Use EngineInternal if you need to skip ACL checks.

type EngineInternal

type EngineInternal interface {
	// PublicAPI returns ACL-enforcing API.
	PublicAPI() Engine

	// GetAllProjects returns projects that have at least one enabled job.
	GetAllProjects(c context.Context) ([]string, error)

	// UpdateProjectJobs adds new, removes old and updates existing jobs.
	UpdateProjectJobs(c context.Context, projectID string, defs []catalog.Definition) error

	// ResetAllJobsOnDevServer forcefully resets state of all enabled jobs.
	//
	// Supposed to be used only on devserver, where task queue stub state is not
	// preserved between appserver restarts and it messes everything.
	ResetAllJobsOnDevServer(c context.Context) error

	// ProcessPubSubPush is called whenever incoming PubSub message is received.
	//
	// May return an error tagged with tq.Retry or transient.Tag. They indicate
	// the message should be redelivered later.
	ProcessPubSubPush(c context.Context, body []byte, urlValues url.Values) error

	// PullPubSubOnDevServer is called on dev server to pull messages from PubSub
	// subscription associated with given publisher.
	//
	// It is needed to be able to manually tests PubSub related workflows on dev
	// server, since dev server can't accept PubSub push messages.
	PullPubSubOnDevServer(c context.Context, taskManagerName, publisher string) error

	// GetDebugJobState is used by Admin RPC interface for debugging jobs.
	//
	// It fetches Job entity, pending triggers and pending completion
	// notifications.
	GetDebugJobState(c context.Context, jobID string) (*DebugJobState, error)
}

EngineInternal is a variant of engine API that skips ACL checks.

func NewEngine

func NewEngine(cfg Config) EngineInternal

NewEngine returns default implementation of EngineInternal.

type Invocation

type Invocation struct {

	// ID is identifier of this particular attempt to run a job.
	ID int64 `gae:"$id"`

	// JobID is '<ProjectID>/<JobName>' string of a parent job.
	//
	// Set when the invocation is created and never changes.
	JobID string `gae:",noindex"`

	// IndexedJobID is '<ProjectID>/<JobName>' string of a parent job, but it is
	// set only for finished invocations.
	//
	// It is used to make the invocations appear in the listings of finished
	// invocations.
	//
	// We can't use JobID field for this since the invocation launch procedure can
	// potentially generate orphaned "garbage" invocations in some edge cases (if
	// Invocation transaction lands, but separate Job transaction doesn't). They
	// are harmless, but we don't want them to show up in listings.
	IndexedJobID string

	// RealmID is a global realm name (i.e. "<ProjectID>:...") the invocation
	// belongs to.
	//
	// It is copied from the Job entity when the invocation is created.
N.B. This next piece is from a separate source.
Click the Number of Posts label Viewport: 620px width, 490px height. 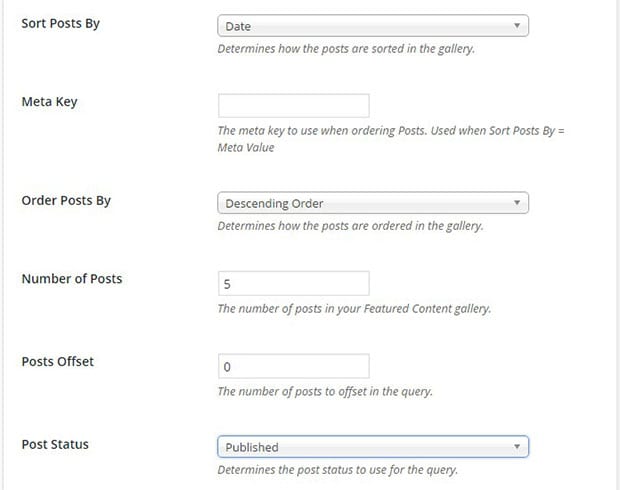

May be
	// empty for old invocations.
	RealmID string `gae:",noindex"`

	// Started is time when this invocation was created.
	Started time.Time `gae:",noindex"`

	// Finished is time when this invocation transitioned to a terminal state.
	Finished time.Time `gae:",noindex"`

	// TriggeredBy is identity of whoever triggered the invocation, if it was
	// triggered via a single trigger submitted by some external user (not by the
	// service itself).
	//
	// Empty identity string if it was triggered by the service itself.
	TriggeredBy identity.Identity

	// PropertiesRaw is a blob with serialized task.Request.Properties supplied
	// when the invocation was created.
	//
	// Task managers use it to prepare the parameters for tasks.
	PropertiesRaw []byte `gae:",noindex"`

	// Tags is a sorted list of indexed "key:value" pairs supplied via
	// task.Request.Tags when the invocation was created.
	//
	// May be passed down the stack by task managers.
	Tags []string

	// IncomingTriggersRaw is a serialized list of triggers that the invocation
	// consumed.
	//
	// They are popped from job's pending triggers set when the invocation
	// starts.
	//
	// Use IncomingTriggers() function to grab them in deserialized form.
	IncomingTriggersRaw []byte `gae:",noindex"`

	// OutgoingTriggersRaw is a serialized list of triggers that the invocation
	// produced.
	//
	// They are fanned out into pending trigger sets of corresponding triggered
	// jobs (specified by TriggeredJobIDs).
	//
	// Use OutgoingTriggers() function to grab them in deserialized form.
	OutgoingTriggersRaw []byte `gae:",noindex"`

	// PendingTimersRaw is a serialized list of pending invocation timers.
	//
	// Timers are emitted by Controller's AddTimer call.
	//
	// Use PendingTimers() function to grab them in deserialized form.
	PendingTimersRaw []byte `gae:",noindex"`

	// Revision is revision number of config.cfg when this invocation was created.
	// For informational purpose.
	Revision string `gae:",noindex"`

	// RevisionURL is URL to human readable page with config file at
	// an appropriate revision. For informational purpose.
	RevisionURL string `gae:",noindex"`

	// Task is the job payload for this invocation in binary serialized form.
	// For informational purpose. See Catalog.UnmarshalTask().
	Task []byte `gae:",noindex"`

	// TriggeredJobIDs is a list of jobIDs of jobs which this job triggers.
	// The list is sorted and without duplicates.
	TriggeredJobIDs []string `gae:",noindex"`

	// DebugLog is short free form text log with debug messages.
	DebugLog string `gae:",noindex"`

	// RetryCount is 0 on a first attempt to launch the task. Increased with each
	// retry. For informational purposes.
	RetryCount int64 `gae:",noindex"`

	// Status is current status of the invocation (e.g. "RUNNING"), see the enum.
	Status task.Status

	// ViewURL is optional URL to a human readable page with task status, e.g.
	// Swarming task page. Populated by corresponding TaskManager.
	ViewURL string `gae:",noindex"`

	// TaskData is a storage where TaskManager can keep task-specific state
	// between calls.
	TaskData []byte `gae:",noindex"`

	// MutationsCount is used for simple compare-and-swap transaction control.
	//
	// It is incremented on each change to the entity.
	MutationsCount int64 `gae:",noindex"`
	// contains filtered or unexported fields
}

Invocation entity stores single invocation of a job (with perhaps multiple attempts due retries if the invocation fails to start).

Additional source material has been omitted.